Washington loves few things more than a tell-all memoir, and even if a memoir doesn't actually tell very much, the media will do their best to characterize it as scandalous and shocking. So it is with the book by former Defense Secretary Robert Gates which will soon be appearing in airport bookstores everywhere. From the excerpts that have been released, it actually sounds like Gates has plenty of praise for President Obama, and some criticisms that are not particularly biting. Sure, there's plenty of bureaucratic sniping and the settling of a few scores, but his criticisms (the Obama White House is too controlling, politics sometimes intrudes on national security) sound pretty familiar.
Gates' thoughts on Afghanistan, however, do offer us an opportunity to reflect on where we've come in that long war. The quote from his book that has been repeated the most concerns a meeting in March 2011 in which Obama expressed his frustration with how things were going in Afghanistan. "As I sat there," Gates writes, "I thought: the president doesn't trust his commander, can't stand Karzai, doesn't believe in his own strategy, and doesn't consider the war to be his. For him, it's all about getting out." Well let's see. Should Obama have trusted David Petraeus? I can't really say. Hamid Karzai is corrupt, incompetent, and possibly mentally unstable.

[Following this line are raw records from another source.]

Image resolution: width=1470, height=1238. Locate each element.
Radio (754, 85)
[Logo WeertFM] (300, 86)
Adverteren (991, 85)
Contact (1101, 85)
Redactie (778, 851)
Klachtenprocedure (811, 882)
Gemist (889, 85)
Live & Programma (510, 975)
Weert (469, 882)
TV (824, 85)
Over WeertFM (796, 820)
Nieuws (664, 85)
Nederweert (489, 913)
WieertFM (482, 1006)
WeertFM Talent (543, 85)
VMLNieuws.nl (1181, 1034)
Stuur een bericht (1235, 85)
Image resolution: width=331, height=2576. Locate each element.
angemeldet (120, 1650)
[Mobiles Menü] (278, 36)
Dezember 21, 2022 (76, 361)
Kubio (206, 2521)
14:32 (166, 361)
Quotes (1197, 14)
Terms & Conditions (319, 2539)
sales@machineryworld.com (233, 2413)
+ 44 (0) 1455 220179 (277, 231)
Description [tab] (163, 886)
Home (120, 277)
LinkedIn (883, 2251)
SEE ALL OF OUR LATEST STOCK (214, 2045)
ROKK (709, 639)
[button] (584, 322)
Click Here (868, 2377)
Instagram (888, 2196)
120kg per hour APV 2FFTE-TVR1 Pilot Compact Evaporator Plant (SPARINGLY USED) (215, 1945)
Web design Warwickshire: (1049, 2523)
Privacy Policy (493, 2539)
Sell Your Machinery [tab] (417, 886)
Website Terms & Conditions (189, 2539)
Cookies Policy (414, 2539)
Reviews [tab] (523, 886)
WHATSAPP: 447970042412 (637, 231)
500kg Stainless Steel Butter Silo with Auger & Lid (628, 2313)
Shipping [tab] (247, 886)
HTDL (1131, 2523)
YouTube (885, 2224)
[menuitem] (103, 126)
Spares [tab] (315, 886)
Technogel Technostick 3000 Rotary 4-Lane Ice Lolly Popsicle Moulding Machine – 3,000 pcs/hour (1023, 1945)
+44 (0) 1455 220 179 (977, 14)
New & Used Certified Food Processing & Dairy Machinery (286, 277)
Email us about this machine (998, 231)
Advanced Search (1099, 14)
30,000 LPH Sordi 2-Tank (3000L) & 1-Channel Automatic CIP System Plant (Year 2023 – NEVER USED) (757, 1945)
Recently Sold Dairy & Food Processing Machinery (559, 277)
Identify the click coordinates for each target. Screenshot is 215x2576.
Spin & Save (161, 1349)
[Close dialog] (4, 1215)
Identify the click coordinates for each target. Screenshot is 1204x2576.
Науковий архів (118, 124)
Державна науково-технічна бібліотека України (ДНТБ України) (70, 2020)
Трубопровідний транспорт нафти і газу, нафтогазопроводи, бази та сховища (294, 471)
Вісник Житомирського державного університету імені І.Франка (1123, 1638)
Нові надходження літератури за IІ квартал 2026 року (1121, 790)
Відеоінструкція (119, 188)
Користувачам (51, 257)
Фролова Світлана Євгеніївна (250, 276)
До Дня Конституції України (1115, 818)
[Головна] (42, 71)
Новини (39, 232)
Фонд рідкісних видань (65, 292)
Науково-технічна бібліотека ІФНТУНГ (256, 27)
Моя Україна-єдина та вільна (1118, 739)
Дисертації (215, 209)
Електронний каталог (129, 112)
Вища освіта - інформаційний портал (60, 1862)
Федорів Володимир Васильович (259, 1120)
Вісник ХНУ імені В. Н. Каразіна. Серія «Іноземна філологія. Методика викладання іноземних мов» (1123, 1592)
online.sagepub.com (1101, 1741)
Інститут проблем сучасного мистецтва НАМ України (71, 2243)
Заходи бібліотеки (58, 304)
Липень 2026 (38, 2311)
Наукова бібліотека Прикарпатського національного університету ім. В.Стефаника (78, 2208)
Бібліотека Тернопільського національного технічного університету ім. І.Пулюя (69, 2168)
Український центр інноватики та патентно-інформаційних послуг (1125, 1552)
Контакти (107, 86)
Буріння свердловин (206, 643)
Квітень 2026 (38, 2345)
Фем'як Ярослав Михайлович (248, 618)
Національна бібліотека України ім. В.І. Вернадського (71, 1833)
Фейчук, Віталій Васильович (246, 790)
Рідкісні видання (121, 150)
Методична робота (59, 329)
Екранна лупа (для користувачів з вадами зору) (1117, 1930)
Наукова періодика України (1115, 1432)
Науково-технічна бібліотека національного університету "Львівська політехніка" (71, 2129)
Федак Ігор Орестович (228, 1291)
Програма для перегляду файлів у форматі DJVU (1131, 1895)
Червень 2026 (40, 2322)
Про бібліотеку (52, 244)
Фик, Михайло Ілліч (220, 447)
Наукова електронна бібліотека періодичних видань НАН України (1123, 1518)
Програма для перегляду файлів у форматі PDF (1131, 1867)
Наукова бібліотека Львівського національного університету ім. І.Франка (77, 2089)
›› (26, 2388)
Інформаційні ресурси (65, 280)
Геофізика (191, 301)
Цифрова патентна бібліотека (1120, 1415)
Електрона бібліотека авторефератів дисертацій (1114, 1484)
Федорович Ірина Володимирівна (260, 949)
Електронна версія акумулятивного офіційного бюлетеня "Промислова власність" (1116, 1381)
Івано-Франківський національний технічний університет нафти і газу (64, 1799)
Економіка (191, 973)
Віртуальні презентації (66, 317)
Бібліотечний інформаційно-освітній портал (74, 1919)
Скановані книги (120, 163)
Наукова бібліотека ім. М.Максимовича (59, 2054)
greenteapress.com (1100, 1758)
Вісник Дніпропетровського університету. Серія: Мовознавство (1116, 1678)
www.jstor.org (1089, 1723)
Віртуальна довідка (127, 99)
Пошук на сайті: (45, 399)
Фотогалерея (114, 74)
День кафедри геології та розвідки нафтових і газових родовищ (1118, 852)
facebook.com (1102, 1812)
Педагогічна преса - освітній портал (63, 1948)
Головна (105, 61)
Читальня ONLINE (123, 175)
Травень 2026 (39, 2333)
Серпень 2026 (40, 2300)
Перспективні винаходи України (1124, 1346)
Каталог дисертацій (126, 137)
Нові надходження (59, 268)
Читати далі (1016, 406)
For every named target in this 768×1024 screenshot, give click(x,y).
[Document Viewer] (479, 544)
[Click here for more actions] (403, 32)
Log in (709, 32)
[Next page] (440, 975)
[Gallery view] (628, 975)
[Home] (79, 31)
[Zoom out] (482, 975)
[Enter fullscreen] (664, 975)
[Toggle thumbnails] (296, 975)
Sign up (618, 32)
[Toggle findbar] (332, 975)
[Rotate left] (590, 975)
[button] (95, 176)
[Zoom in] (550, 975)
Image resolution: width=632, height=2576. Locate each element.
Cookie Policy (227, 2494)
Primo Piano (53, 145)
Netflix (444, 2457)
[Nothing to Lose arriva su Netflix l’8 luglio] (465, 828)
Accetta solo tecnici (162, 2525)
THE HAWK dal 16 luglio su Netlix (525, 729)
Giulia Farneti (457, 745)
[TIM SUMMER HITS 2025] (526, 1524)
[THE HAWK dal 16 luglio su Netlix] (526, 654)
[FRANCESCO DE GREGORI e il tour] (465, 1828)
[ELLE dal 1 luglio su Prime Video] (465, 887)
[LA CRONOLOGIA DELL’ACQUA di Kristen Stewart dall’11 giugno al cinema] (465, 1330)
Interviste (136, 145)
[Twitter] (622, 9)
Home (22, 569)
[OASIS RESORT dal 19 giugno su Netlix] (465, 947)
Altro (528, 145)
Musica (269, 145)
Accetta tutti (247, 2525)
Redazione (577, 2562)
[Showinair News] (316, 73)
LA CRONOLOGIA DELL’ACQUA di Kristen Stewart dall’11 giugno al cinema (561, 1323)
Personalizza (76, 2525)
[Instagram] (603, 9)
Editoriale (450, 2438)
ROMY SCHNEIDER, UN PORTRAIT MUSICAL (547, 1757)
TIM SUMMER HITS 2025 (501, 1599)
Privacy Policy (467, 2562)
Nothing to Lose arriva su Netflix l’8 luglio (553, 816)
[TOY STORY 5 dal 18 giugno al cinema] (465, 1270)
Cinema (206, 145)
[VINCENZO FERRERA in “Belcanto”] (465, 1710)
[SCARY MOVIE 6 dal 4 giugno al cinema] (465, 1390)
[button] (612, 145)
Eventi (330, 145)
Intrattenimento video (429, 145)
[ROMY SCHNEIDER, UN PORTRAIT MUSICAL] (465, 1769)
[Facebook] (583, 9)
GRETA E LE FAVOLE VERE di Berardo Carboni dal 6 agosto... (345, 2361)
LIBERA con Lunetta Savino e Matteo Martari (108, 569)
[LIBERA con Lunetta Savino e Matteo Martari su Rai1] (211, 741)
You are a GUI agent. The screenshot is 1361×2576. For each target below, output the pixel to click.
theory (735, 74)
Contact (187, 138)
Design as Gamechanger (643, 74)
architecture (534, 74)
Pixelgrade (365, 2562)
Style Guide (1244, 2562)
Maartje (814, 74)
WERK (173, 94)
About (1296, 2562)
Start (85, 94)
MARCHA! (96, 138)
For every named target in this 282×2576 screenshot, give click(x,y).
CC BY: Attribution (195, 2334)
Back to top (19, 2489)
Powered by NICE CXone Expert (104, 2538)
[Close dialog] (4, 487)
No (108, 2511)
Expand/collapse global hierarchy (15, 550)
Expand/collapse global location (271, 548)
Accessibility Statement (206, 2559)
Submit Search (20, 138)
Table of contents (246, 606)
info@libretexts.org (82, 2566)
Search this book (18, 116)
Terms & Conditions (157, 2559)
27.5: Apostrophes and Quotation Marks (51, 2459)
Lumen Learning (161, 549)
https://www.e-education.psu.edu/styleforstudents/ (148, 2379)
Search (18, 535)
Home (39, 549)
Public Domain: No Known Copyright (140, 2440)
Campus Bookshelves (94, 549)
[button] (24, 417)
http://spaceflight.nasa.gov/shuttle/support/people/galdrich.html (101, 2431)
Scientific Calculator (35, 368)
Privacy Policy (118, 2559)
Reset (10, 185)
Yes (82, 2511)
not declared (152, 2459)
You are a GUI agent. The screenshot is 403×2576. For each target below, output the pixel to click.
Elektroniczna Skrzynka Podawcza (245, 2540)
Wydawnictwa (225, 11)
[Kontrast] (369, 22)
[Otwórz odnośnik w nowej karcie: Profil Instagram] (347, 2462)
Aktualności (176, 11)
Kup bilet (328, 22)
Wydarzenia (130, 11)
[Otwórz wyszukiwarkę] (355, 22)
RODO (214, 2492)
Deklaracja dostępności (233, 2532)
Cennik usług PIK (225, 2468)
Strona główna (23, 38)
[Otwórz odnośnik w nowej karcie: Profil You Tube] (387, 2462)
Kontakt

As to whether he believed in his own strategy (the "surge" of extra troops), by then there were plenty of reasons to doubt that it would work. The war wasn't his—it had been going on for over seven years before he even took office. And "it's all about getting out"? Well wasn't that the whole point? The reason the administration undertook the "surge" in the first place was to create the conditions where we could get out.
Another thing Gates writes is, "I never doubted Obama's support for the troops, only his support for their mission," and that that is a problem for the troops in the field. I'm sure it can be, to a degree, and morale can be undermined if you think the president doesn't believe you're going to succeed. I would also imagine that if you were a soldier in Iraq in 2005 or so and you saw George Bush on TV all the time talking about how great everything was going, you'd think your Commander in Chief was an idiot, and that might not be so good for morale either. But the real point is that in neither case was the president's confidence going to make much of a difference. The problem was never the president's disposition, or the particular decisions made in one year or one month. It was launching the war in the first place.